§ EXERCISE GOAL: Give back the line that contains "Integritetspolicy (1063, 904)" and every following line, exactly as they appear, through the end of the data.

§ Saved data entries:
* * * * * * * * *
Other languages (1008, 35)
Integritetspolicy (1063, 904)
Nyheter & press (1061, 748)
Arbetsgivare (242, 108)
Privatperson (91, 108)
* * * * * * * * *
§ THE COMPLETED TASK:
Integritetspolicy (1063, 904)
Nyheter & press (1061, 748)
Arbetsgivare (242, 108)
Privatperson (91, 108)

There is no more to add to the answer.